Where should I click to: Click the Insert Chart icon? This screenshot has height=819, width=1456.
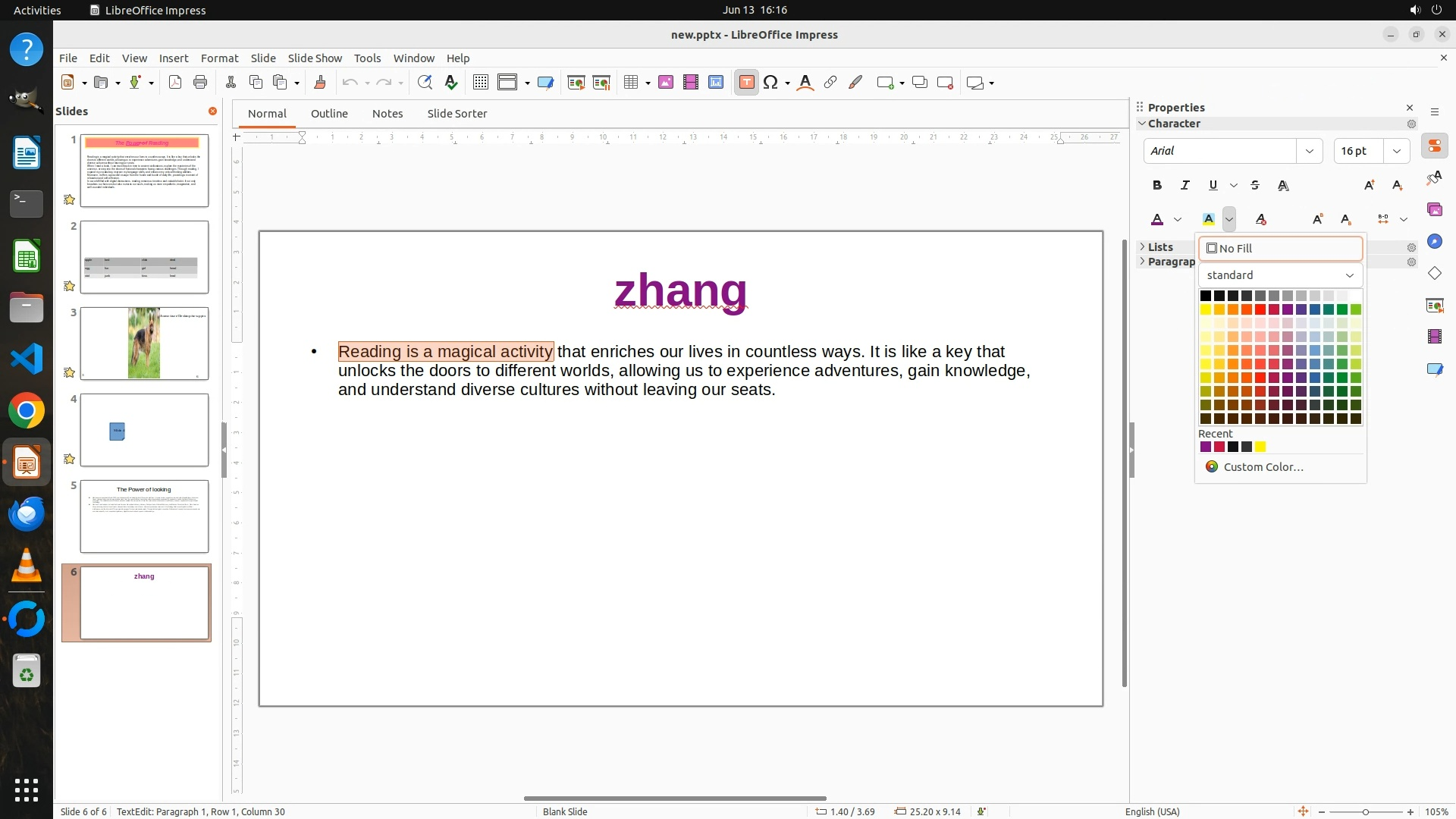(x=716, y=83)
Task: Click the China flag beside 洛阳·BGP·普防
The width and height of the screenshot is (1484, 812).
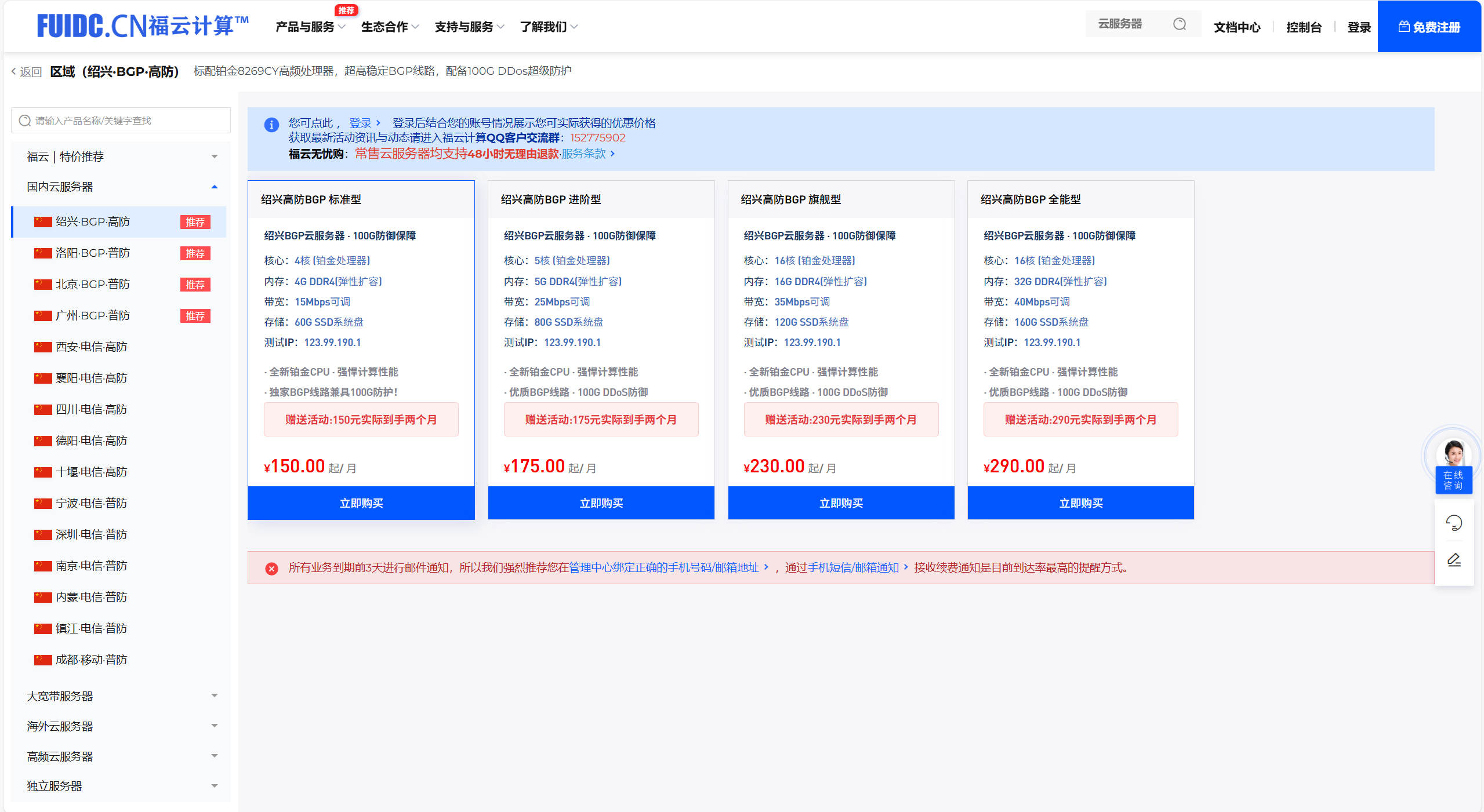Action: 43,253
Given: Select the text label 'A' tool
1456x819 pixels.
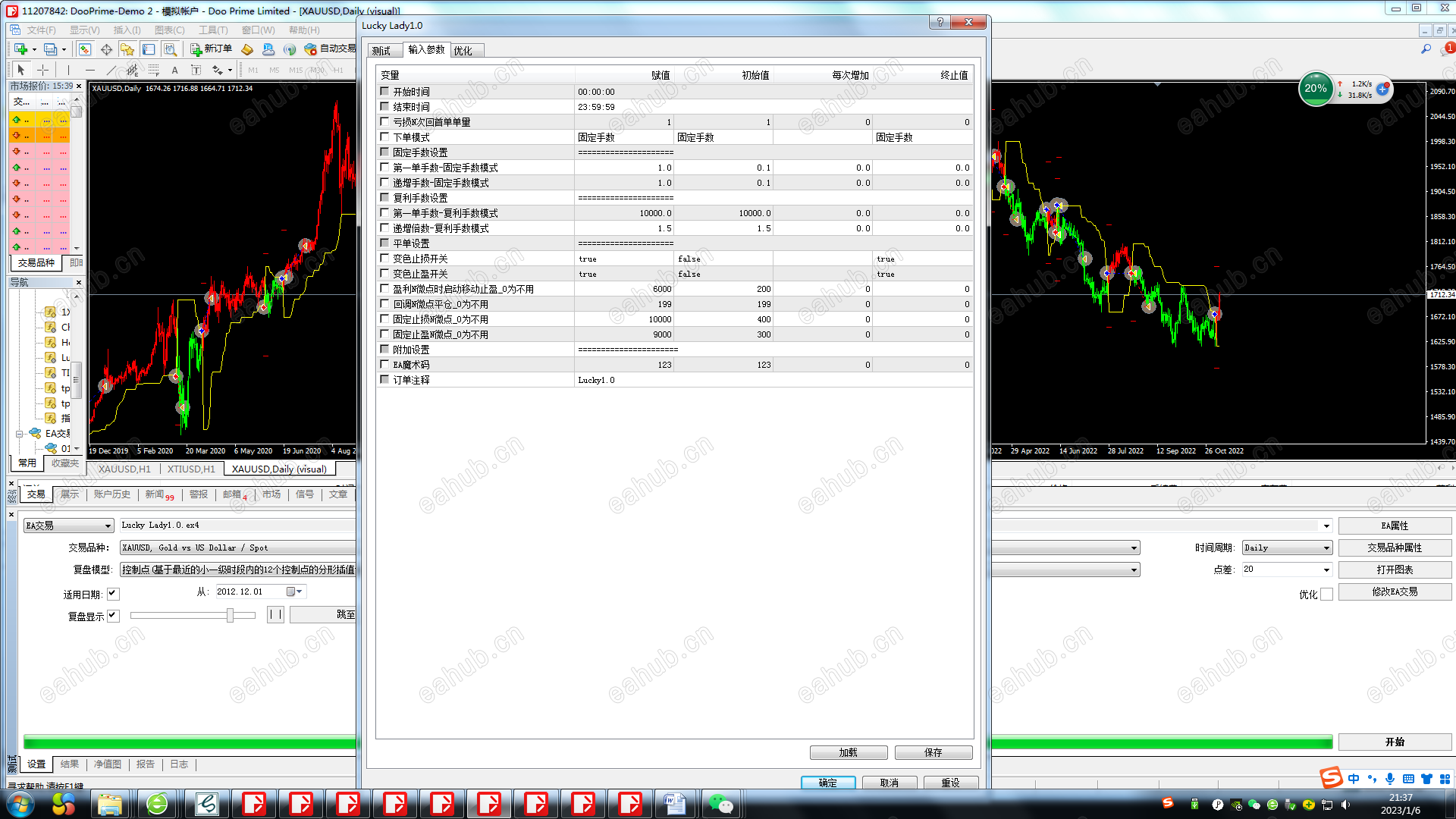Looking at the screenshot, I should 174,70.
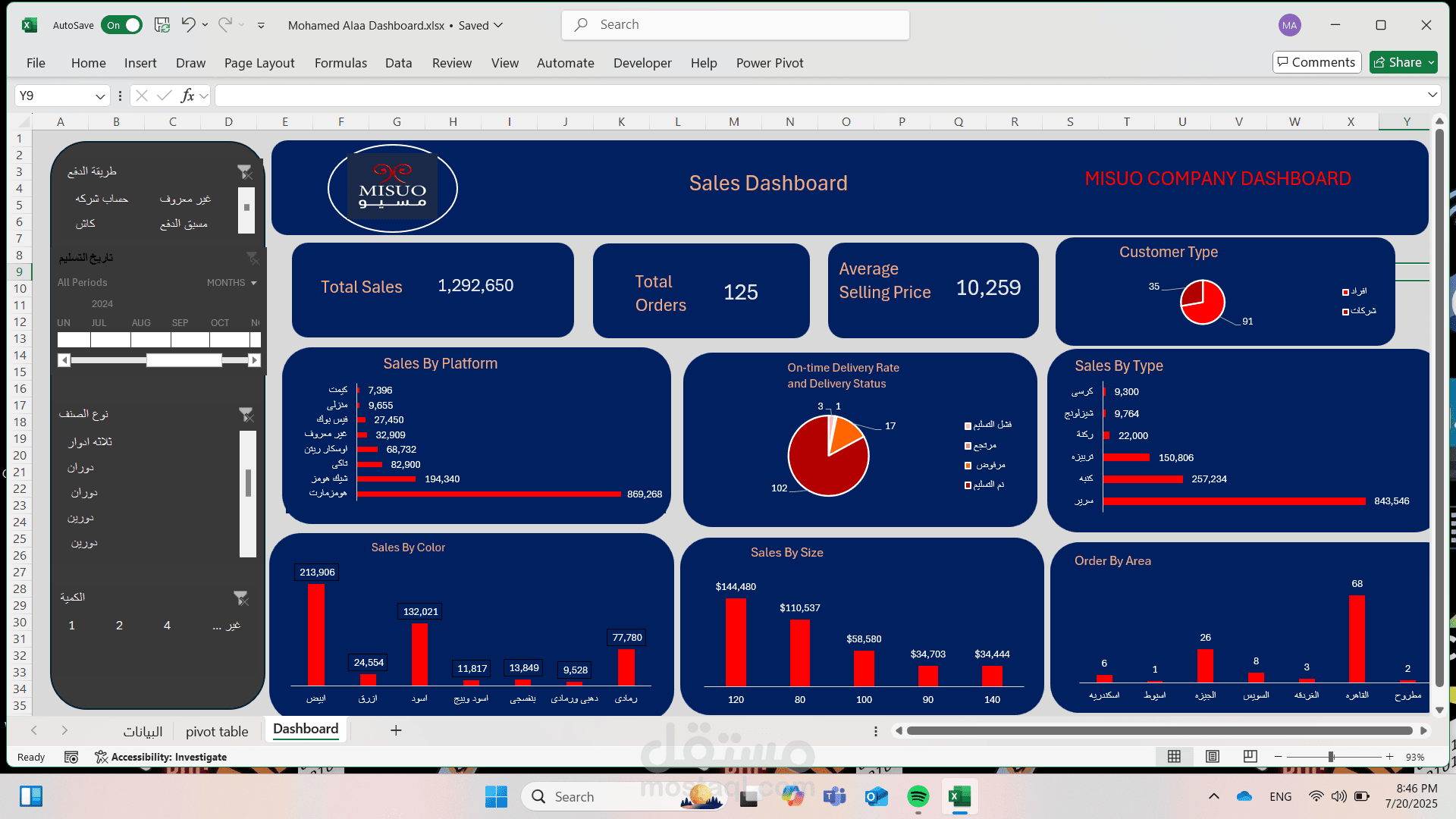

■ Problem description ■
Return only the lines running from the top of the data to the line that holds "Given: Select the text label 'A' tool". Include both of those lines, but skip the pictures.

■ Exercise result ■
Where should I click to: Click the Insert Chart icon? This screenshot has height=819, width=1456.
(x=716, y=83)
Task: Click the China flag beside 洛阳·BGP·普防
The width and height of the screenshot is (1484, 812).
Action: 43,253
Given: Select the text label 'A' tool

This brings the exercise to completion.